そば店で食後に出されるそば湯(写真はイメージ)【写真:写真AC】
そば店で食後に出されるそば湯(写真はイメージ)【写真:写真AC】

 もうすぐ大晦日。年越しそばを専門店で食べる人もいるかもしれません。盛りそばやざるそばを店で注文すると、地域によってはシメにそば湯が提供されます。そのまま飲んで良いのか、残さず飲むべきか、飲み方に戸惑った経験はありませんか。そこで今回は、そば湯を飲むメリットや楽しみ方について、栄養士で元家庭科教諭の和漢歩実さんに伺いました。

 ◇ ◇ ◇

そば湯を飲む風習は江戸時代中期から

 そば湯は、そばのゆで汁で、そば店で食後に提供される白っぽい湯です。地域によってはなじみがないかもしれませんが、一般的にやや大きな角型の急須のような湯桶に入って出てくるので、飲む分を手元のそば猪口(ちょこ)に入れて飲みます。大量に飲むものではないので、湯桶に入ったそば湯を飲み切らなくても、マナー違反にはなりません。

 なぜ、そばをゆでた残り湯を飲むようになったのか。その起源は定かではありませんが、江戸時代中期には広まっていたとみられています。江戸時代の本に「そばを食べすぎても、そば湯を飲めば食あたりにならない」との記述があり、当時は大量にそばを食べるとお腹を壊すといわれていたようです。

 ざるそばや盛りそばは冷たい状態で食べるため、最後に温かいものを飲んで冷えた胃腸を整えようとする、昔ながらの知恵だったのかもしれません。

そばをゆでたあとの汁に栄養がある?

 現代の栄養学の観点からも、そば湯を飲むことは、単に冷えた体を温めるだけではなく、理に適っているといえます。そばに含まれる水溶性の栄養成分が、ゆでる際に溶け出していると考えられるのが理由です。

 たとえば、エネルギー代謝を促し疲労回復に役立つビタミンB1、造血のビタミンと呼ばれる葉酸、体内の水分バランスに欠かせないカリウム。ほかに、便通を整えたり、血糖値の上昇をゆるやかにしたりする水溶性食物繊維などです。とくに専門店のそばは、打ち粉にもそば粉が使われることが多いため、栄養成分もより多くそば湯に含まれているといえるでしょう。

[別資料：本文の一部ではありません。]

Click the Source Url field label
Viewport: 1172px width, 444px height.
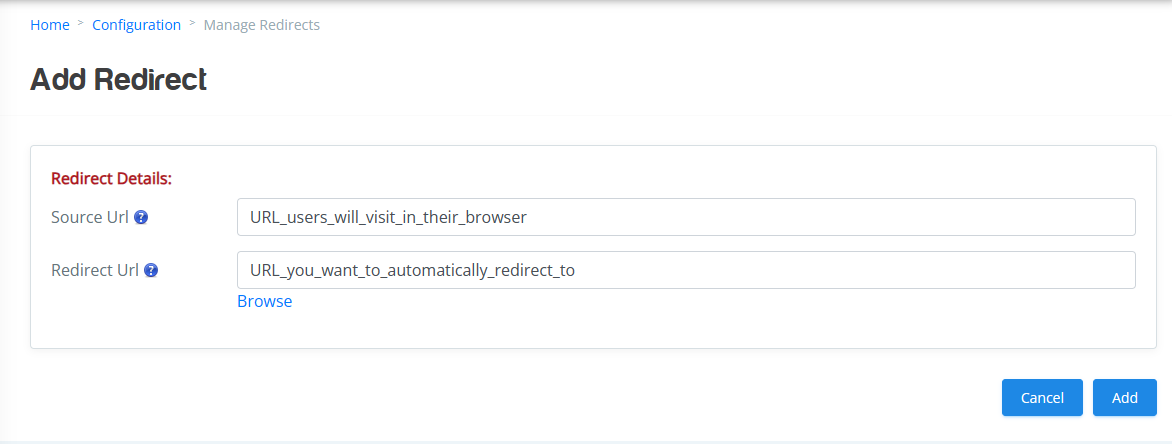pos(90,218)
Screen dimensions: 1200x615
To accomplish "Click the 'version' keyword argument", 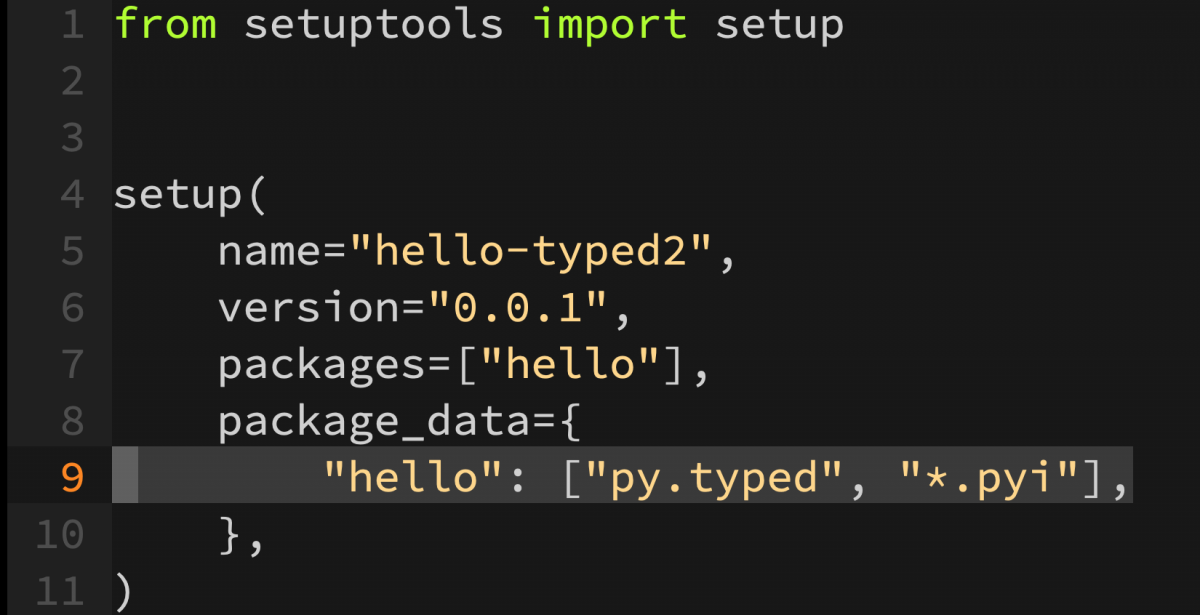I will tap(309, 308).
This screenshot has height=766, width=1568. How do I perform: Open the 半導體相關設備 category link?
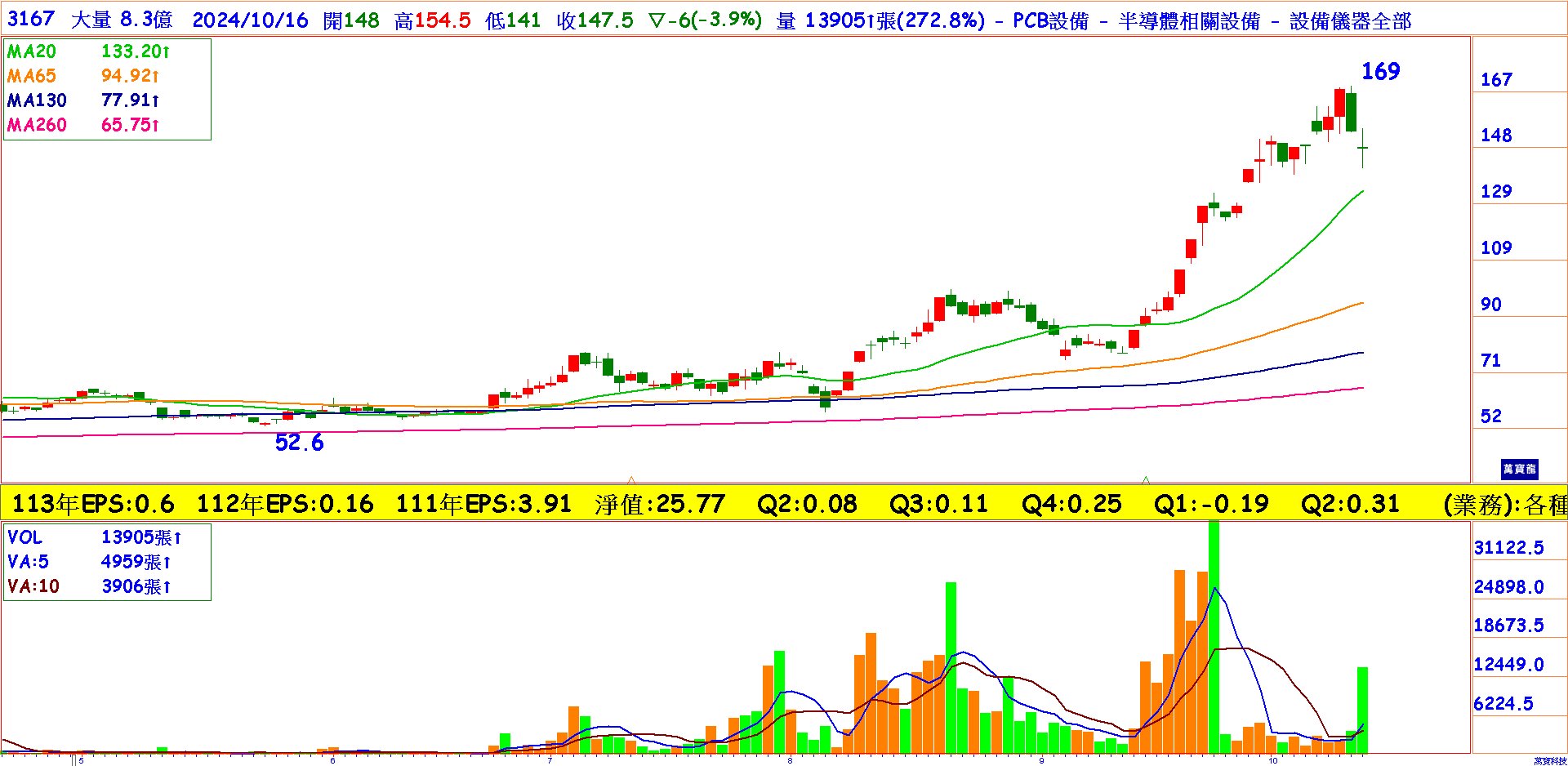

 そば湯を飲むことには、そばの栄養を余すことなく得られるメリットがあります。

つゆで割っても、薬味を入れても

 そば湯の飲み方に、決まりはとくにありません。お店で食べ終わったあとに1杯ほど飲むものと心得ておけば、失礼に思われることもないでしょう。必ず飲まなければいけないものではないので、苦手な人は手をつけず、そのままで問題ありません。

 飲むときは、残ったつゆと割って飲むのが一般的です。もちろん、そのまま飲んでもかまいません。そばのほのかな風味を感じることができるでしょう。七味や山椒、残した薬味などを加えて飲むと、また違った味わいを楽しめます。

 決まった飲み方はないので、お好みで楽しみましょう。お店の人においしい飲み方を聞いても良いですね。

 大晦日に、年越しそばを食べに行く人もいるかもしれません。食事の締めくくりに、そば湯の優しい味わいも楽しんでみてはいかがでしょうか。